Heritage.org : Defunding the Fight Against Sexual Predators.

We like Heritage.org for all the work they do in supporting our Constitution. But on this issue, they have it all wrong. They approach this subject with a strong bias and therefore we must add our retorts.

Attorney General Eric Holder gave a speech to the National Association of Attorney’s General this week. In that speech, he renewed the Justice Department’s support for the Adam Walsh Act. The Adam Walsh Act—passed by a wide margin in Congress—requires some convicted sex offenders to register with local authorities. But,to date, Eric Holder’s Department of Justice 2010 budget gives $0 to implementation of the Adam Walsh Act, and $0 to the SMART Office which implements the Act.

There is more to this than meets the eye. It is no secret that there has been a small but vocal liberal chorus of opponents to the Adam Walsh Act. They do not think dangerous sex offenders should have to register with local authorities.
(Wrong; we do think “dangerous” sex offenders should register, but most sex offenders are not dangerous or at substantial risk of re-offending. And we oppose the retro-active application of this law on those who satisfied all conditions of their punishment. Retro-active application of punishment is unconstitutional)

Of course, they know that their opinion is an extreme minority opinion (No, it is a growing opinion).
They also know that no politician will publicly endorse convicted sex offenders. (Yes, this is sadly true)

So, since the Adam Walsh Act passed in 2006, they have adopted a two-prong assault on the Adam Walsh Act.

First, they fought various provisions of the Act in court, attacking the retroactivity and juvenile provisions of the Act. There is nothing wrong with that, as many federal acts are challenged in court.
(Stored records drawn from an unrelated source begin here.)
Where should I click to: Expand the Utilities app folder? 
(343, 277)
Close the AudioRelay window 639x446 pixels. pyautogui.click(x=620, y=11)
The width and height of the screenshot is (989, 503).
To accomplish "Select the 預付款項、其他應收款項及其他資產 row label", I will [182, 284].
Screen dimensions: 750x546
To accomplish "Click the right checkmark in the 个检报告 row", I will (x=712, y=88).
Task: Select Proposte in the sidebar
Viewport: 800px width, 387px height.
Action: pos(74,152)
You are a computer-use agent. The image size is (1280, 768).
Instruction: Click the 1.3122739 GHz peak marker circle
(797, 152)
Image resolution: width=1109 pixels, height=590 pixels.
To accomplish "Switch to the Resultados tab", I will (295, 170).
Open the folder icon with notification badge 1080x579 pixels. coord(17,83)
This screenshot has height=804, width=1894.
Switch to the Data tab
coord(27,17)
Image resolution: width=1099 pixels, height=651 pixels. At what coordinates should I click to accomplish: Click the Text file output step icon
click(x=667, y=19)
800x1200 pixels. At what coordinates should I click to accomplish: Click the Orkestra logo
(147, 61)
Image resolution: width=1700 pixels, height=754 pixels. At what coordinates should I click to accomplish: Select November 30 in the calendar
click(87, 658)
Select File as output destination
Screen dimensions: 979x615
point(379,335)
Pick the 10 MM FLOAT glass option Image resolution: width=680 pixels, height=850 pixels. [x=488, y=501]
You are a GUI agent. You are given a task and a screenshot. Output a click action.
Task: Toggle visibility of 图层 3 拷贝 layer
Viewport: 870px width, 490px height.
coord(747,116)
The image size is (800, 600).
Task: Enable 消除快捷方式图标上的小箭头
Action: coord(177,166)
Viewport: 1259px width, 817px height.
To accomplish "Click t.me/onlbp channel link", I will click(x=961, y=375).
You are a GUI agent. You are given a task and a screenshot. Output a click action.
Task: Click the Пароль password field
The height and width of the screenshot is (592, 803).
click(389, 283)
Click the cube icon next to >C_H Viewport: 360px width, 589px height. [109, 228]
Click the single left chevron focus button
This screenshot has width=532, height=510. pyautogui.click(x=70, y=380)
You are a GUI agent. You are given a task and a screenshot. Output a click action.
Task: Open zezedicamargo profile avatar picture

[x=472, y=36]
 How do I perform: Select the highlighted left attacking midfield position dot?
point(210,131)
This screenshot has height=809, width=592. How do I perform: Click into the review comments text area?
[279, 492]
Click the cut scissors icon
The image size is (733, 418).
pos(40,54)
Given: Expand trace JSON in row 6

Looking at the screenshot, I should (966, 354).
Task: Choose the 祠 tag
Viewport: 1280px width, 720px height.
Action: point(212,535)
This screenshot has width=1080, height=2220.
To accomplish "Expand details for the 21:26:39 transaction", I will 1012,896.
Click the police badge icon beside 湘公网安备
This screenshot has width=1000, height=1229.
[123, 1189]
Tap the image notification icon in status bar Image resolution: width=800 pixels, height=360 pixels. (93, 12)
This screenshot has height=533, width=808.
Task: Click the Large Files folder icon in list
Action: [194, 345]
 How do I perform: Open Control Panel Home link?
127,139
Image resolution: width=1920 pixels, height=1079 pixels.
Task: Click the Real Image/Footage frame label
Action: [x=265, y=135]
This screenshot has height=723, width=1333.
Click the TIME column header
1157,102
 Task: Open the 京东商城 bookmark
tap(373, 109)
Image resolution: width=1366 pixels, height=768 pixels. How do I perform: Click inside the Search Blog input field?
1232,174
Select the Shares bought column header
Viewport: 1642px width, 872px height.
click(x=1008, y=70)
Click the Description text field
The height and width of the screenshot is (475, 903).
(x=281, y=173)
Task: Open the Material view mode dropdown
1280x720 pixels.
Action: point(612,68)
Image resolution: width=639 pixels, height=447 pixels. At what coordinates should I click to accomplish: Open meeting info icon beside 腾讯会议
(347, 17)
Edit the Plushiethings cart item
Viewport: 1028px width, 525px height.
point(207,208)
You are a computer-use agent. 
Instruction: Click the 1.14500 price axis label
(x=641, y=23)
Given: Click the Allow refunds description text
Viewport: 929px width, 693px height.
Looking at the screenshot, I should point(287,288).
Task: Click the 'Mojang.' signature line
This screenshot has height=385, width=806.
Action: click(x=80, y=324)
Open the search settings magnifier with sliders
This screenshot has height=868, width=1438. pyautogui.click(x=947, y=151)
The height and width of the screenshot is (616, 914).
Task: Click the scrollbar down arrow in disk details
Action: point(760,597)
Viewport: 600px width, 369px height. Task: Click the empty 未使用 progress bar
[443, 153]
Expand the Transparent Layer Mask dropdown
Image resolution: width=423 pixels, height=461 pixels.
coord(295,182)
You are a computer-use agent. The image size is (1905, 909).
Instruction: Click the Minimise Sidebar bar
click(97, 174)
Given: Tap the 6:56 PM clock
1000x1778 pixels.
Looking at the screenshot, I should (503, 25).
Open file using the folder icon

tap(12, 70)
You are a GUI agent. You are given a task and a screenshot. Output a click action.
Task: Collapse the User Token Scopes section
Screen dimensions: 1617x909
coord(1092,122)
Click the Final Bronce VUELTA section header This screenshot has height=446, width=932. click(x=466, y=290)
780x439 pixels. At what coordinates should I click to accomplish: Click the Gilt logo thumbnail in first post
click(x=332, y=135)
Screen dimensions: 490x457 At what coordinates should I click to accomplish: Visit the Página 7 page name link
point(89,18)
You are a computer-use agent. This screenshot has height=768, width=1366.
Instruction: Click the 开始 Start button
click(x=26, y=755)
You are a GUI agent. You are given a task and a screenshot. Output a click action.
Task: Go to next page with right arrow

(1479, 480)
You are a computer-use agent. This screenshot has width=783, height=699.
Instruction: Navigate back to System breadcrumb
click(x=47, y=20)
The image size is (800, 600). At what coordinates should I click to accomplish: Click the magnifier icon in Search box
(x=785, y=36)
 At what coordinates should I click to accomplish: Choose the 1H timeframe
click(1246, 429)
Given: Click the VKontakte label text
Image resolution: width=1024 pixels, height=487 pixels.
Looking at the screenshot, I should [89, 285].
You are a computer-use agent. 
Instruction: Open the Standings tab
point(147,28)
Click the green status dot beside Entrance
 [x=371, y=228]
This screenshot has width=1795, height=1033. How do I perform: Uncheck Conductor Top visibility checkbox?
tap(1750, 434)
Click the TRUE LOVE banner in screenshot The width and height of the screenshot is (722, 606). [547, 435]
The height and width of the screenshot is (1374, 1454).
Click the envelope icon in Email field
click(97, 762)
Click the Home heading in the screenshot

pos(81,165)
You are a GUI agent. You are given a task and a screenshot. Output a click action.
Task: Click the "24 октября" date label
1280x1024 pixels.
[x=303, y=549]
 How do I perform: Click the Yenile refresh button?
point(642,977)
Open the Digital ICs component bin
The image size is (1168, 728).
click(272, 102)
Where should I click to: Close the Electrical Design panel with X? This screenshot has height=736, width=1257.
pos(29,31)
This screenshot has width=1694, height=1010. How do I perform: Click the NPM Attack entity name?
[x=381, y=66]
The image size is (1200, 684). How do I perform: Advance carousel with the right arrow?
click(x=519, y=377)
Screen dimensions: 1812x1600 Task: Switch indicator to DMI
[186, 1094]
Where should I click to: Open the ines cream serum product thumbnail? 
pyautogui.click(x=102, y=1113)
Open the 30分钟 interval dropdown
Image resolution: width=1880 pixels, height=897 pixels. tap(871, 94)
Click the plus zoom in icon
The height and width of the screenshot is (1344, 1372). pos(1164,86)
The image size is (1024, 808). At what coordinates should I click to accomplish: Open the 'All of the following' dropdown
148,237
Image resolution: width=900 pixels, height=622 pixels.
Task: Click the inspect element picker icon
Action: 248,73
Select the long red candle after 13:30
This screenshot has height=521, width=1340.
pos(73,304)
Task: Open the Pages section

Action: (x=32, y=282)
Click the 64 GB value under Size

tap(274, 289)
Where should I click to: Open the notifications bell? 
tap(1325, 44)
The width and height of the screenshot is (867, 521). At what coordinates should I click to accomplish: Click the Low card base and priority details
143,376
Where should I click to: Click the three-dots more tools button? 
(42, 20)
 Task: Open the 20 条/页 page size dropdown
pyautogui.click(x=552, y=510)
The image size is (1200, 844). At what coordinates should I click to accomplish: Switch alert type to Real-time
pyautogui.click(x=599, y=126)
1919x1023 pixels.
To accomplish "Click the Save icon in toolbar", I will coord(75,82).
Second, they are working secretly behind closed doors with key Congressman to gut the primary purpose of the Act entirely—minimum national standards for sex offender registration.
(No, we are working very publicly to reform these laws)
They want to replace the conviction-based registration requirement system with a roll of the dice, so-called “risk assessments.” (In other words, a more fair case-by-case approach?)